Atmospheric changes leave their mark in tree rings From the eruption of the Timanfaya volcano in the Canary Islands to the coniferous forests in the Pyrenees in Spain


A new study shows the chemical register of climate change and global episodes such as volcanic eruptions in high-mountain centennial forests in the Iberian Peninsula (Spain).

In September 1730, a large eruption in the Timanfaya volcano (Canary Islands, Spain) completely changed the morphology of Lanzarote. Atmospheric changes that caused volcanic eruptions centuries ago, such as the one in Timanfaya or the Tambora volcano (Indonesia) -which hid the sunlight for months-, had an impact on high-mountain centennial forests in the Iberian Peninsula, as stated in an article published in the journal Science of the Total Environment in which the lecturer Emilia Gutiérrez, from the Faculty of Biology of the University of Barcelona, has taken part.

The chemical traces from the released gases into the atmosphere by these volcanic eruptions can be now identified in the oldest coniferous Pyrenean forests, according to the study. In particular, eruptions such the Timanfaya’s in Lanzarote ─one of the strongest in the country due its duration until 1736 and the amount of thrown material─ and Tambora’s ─one of the biggest volcanic episodes, which led to a “year without summer” in 1816─ released big amounts of iron that altered the chemical composition of the annual Pyrenean tree rings. According to this article, the study of the records of tree growth rings (dendrochronology) could help to see the frequency and intensity of the volcanic phenomena in modern times.

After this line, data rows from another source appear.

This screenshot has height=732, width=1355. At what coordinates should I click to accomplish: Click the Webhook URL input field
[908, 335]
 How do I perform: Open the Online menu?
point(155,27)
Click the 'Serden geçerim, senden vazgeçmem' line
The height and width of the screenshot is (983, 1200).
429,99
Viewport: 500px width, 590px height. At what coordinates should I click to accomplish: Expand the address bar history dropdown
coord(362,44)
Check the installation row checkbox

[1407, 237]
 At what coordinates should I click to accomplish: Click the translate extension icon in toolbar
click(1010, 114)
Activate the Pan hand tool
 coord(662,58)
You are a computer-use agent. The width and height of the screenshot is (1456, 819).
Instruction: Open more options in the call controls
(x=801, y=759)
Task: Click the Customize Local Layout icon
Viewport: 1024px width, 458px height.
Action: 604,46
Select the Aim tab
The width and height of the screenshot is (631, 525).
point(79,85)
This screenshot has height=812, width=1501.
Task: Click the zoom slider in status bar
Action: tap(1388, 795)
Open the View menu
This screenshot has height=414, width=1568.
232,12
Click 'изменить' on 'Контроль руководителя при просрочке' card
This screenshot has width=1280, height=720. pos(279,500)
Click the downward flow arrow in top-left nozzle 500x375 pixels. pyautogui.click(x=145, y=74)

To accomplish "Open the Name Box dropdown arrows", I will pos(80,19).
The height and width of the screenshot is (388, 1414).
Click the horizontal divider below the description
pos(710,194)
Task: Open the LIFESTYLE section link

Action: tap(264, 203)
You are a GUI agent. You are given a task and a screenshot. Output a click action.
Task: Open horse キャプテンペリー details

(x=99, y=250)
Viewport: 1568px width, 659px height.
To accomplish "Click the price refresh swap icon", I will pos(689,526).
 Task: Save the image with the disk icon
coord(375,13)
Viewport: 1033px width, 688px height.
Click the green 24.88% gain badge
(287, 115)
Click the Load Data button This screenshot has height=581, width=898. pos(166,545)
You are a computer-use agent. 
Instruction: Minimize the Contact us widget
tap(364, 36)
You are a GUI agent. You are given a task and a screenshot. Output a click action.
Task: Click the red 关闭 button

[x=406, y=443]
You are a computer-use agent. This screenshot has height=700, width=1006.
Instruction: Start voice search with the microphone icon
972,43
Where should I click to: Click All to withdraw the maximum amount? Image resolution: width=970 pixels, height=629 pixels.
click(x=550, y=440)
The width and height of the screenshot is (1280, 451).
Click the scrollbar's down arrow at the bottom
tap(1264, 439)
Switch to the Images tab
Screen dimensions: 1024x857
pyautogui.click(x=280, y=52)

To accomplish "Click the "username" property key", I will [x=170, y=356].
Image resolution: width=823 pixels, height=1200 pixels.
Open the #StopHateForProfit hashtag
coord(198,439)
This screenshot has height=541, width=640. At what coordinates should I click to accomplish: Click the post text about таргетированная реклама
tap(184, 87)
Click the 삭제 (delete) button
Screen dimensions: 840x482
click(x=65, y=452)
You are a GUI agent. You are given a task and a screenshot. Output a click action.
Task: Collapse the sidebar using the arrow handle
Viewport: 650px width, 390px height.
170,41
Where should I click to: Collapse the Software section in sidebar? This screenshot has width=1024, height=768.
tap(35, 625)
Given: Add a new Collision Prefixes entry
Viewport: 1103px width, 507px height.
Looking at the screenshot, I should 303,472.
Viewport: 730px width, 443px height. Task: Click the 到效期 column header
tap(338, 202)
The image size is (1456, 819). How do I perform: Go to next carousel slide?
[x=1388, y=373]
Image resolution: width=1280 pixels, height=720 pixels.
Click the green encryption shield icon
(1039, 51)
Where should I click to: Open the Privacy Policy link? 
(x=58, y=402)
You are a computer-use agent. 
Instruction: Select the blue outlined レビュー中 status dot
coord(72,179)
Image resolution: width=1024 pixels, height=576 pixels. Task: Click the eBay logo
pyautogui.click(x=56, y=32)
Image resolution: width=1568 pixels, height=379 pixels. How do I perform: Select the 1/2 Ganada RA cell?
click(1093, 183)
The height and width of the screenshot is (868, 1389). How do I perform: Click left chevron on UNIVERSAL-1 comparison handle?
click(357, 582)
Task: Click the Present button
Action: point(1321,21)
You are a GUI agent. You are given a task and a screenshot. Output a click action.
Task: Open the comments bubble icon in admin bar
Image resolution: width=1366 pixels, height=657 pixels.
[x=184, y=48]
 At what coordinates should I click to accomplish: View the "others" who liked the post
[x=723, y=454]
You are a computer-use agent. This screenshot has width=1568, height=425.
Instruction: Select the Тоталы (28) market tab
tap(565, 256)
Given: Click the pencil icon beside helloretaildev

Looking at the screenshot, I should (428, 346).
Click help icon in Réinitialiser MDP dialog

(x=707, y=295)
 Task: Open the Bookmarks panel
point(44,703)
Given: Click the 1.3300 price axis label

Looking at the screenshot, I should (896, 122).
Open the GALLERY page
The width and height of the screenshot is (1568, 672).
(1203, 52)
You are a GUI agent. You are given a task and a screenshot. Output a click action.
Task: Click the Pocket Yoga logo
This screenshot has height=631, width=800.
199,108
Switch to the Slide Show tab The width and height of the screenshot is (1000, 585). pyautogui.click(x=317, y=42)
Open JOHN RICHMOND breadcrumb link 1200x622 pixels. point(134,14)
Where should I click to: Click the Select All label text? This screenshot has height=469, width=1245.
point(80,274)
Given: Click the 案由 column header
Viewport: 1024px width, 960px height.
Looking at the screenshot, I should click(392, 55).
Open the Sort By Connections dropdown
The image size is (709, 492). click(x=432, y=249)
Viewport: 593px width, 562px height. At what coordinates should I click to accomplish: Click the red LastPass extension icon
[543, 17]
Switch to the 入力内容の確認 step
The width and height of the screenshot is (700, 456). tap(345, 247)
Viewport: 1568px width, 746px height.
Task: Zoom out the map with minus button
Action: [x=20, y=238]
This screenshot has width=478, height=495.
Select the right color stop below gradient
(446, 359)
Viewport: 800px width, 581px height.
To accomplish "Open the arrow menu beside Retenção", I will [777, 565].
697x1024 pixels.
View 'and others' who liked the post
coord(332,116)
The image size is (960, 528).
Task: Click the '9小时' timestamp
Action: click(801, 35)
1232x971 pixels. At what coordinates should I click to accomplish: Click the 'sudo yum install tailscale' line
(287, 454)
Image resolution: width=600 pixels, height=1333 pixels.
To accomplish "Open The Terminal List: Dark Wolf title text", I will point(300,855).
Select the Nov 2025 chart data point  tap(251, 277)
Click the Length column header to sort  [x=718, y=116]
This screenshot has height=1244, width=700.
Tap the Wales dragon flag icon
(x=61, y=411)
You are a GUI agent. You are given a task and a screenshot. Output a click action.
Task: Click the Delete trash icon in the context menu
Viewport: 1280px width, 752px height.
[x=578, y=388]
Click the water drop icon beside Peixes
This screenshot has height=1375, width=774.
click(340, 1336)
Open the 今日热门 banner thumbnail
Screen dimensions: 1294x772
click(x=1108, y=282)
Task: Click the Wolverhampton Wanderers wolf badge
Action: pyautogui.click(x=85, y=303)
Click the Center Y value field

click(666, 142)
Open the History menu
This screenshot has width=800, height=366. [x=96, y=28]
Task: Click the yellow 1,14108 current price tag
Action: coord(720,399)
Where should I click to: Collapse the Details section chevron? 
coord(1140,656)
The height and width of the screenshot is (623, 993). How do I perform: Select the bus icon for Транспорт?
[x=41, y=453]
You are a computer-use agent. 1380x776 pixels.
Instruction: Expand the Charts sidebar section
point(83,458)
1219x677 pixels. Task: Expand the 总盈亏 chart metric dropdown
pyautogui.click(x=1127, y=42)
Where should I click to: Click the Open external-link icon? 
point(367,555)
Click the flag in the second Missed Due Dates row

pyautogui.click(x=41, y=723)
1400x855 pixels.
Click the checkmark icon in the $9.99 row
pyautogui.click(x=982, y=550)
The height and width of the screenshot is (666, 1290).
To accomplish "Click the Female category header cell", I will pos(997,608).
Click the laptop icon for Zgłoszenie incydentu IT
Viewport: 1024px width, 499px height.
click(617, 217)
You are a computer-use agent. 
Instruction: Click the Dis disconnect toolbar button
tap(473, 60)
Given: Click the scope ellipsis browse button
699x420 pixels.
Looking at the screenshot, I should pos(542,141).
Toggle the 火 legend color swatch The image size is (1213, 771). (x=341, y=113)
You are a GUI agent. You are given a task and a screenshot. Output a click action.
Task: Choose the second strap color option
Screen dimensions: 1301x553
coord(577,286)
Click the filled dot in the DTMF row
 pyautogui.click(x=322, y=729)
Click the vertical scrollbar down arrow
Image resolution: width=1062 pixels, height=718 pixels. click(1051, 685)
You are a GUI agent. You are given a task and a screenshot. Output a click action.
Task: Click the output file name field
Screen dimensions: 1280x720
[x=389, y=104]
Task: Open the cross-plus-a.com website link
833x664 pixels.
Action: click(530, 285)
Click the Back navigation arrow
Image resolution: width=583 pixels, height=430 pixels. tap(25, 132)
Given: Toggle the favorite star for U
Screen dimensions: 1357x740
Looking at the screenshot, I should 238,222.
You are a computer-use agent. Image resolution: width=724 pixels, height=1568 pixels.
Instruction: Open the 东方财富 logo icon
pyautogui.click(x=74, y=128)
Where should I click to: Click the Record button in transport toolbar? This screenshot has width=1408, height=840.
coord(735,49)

Studying the registers of atmospheric changes in tree rings

The new study, led by the expert Andrea Hevia, researcher at CETEMAS-Asturias, analysed temporary changes in the chemical composition of annual growth tree rings in the Pyrenees, in particular those in subalpine black pine (Pinus uncinata) forests in the national parks in Ordesa and Monte Perdido, and Aigüestortes and Estany de Sant Maurici. The study has the participation of Julio Camarero (Pyrenean Institute of Ecology -Zaragoza, IPE-CSIC), Raúl Sánchez Salguero (University Pablo de Olavide, Seville), and Allan Buras (Technical University of Munich, Germany), among other experts.

For the first time, this study allowed researchers to analyse the effects of the climate change on the forest nutrient cycles, and states that Pyrenean forests can register these episodes chemical mark at a global scale (for instance, volcanic eruptions in remote areas) and the effects of gas emissions into the atmosphere since the Industrial Revolution.

According to the lecturer Emilia Gutiérrez, from the Department of Evolutionary Biology, Ecology and Environmental Sciences of the UB, “the data from these trees that grow in heights over 2,000 metres represents the global changes, since their growth is not influenced by the effects of the local human activity (wood cutting, industry).”

The experts applied a new non-destructive methodology that analyses atmospheric changes from the last seven hundred years ─with a yearly resolution and seasonal resolution─ out of the analysis of the tree growth rings. Among other results, the study shows an increase of content in elements such as phosphorus, sulphur, and chlorine since 1850, when the Industrial Revolution began taking place in Europe. Also, other essential chemical elements in the development of wood were analysed, such as calcium. “The fixation of these elements in growth rings in wood was favoured by the global rise of temperatures,” says the researcher Andrea Hevia.

Trees, guarding global change in this planet

According to the studio, trees that grow in areas with alkaline floors (such as part of the National Park of Ordesa and Monte Perdido) could have a bigger ability to reduce global acidification phenomena, contrary to what was seen in areas with acid floors (such as the National Park in Aigüestortes and Estany de Sant Maurici). “The increase of sulphates and nitrate emissions into the atmosphere can limit the fixation into the floor and the tree absorption of essential elements such as calcium, magnesium or manganese, among others, which are essential for forest growth and development,” says the lecturer Emilia Gutiérrez.

The study of the effects of climate change in this area and historical variation of chemical elements in trees can highly contribute to discover the potential effects that could stand many of the coniferous forests in the 21st century, according to the authors.